How do I know what's taking up space in my image?

Use docker image history image-name to see the size of each layer. For more detailed analysis, dive is an excellent tool: it shows you each layer with an interactive file explorer and how much space each file contributes.

# Install dive
brew install dive  # macOS
# or
docker run --rm -it -v /var/run/docker.sock:/var/run/docker.sock wagoodman/dive image-name

Does image size affect runtime performance?

Image size mainly affects pull and push times — which directly impact CI/CD pipelines and cold start times on platforms like Railway or Fly.io. Once the container is running, image size doesn't affect performance. What does affect runtime is the number of processes, allocated memory, and Node configuration — not image size.

How do I avoid the hot reload problem described in this post?

The most robust solution is to have separate Dockerfiles for dev and production (Dockerfile and Dockerfile.dev). If you prefer a single multi-stage Dockerfile, always specify the target in docker-compose.dev.yml. Never let Docker assume which stage to use in a dev compose — the default assumption is the last stage, which is usually the production one.

The metric that's missing from every optimization post

The number of MB you shave off is the easiest metric to show and the least important one for the team.

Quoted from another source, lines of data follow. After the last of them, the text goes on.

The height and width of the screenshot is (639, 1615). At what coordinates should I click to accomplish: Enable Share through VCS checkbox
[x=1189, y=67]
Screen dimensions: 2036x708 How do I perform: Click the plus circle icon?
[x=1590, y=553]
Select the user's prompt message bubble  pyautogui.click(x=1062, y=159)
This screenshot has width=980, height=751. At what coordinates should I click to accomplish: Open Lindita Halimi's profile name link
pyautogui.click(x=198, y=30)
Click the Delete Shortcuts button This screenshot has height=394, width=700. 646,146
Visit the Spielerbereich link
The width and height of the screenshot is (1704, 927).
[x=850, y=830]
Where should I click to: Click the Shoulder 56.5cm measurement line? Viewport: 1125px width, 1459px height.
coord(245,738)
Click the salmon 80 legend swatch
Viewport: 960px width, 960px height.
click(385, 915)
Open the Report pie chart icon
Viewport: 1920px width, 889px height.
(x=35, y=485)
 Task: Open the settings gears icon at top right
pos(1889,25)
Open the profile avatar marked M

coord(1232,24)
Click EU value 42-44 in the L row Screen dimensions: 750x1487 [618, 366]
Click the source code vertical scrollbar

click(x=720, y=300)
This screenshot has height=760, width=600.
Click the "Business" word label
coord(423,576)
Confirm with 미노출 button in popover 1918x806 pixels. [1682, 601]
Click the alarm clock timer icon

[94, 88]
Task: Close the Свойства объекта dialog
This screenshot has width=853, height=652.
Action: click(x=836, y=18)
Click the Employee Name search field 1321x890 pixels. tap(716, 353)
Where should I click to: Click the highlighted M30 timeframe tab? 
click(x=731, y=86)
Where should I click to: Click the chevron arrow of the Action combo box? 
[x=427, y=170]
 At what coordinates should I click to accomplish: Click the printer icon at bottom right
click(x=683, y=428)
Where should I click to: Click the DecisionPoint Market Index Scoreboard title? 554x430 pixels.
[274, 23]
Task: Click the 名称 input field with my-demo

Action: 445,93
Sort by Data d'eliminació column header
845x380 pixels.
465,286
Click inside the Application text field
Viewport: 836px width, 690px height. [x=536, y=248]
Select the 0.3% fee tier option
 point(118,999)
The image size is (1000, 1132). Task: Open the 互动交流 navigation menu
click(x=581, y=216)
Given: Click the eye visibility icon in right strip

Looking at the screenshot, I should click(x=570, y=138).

The metric that matters is: did the development workflow stay intact? Can the team make changes and see them reflected immediately? Is the dev/prod parity good enough for bugs to surface before deployment?

I failed that metric. The image looked beautiful. The team lost two days.

If you're tackling an optimization like this, add this to your checklist before merging:

Did you run docker-compose up and modify a file in /src? Did the change show up?
Are there environment variables that the production stage doesn't have?
Do the health checks work the same way?
Are the static file paths the same?

Four questions, ten minutes. Would have saved two days of broken hot reload.

It's the same principle I apply to any infrastructure change — from the distributed systems stuff I talked about in the post on multi-agent development to working with custom runtimes like the Rust one for TypeScript: optimizing one dimension without measuring the impact on the others is the most elegant way to break things. I learned that at an internet café at 14, fixing dropped connections with the place packed — if your solution creates a new problem nobody can see, it's not a solution.

The 186MB looks great in the PR. The team that can hot reload feels great day to day. Optimize both.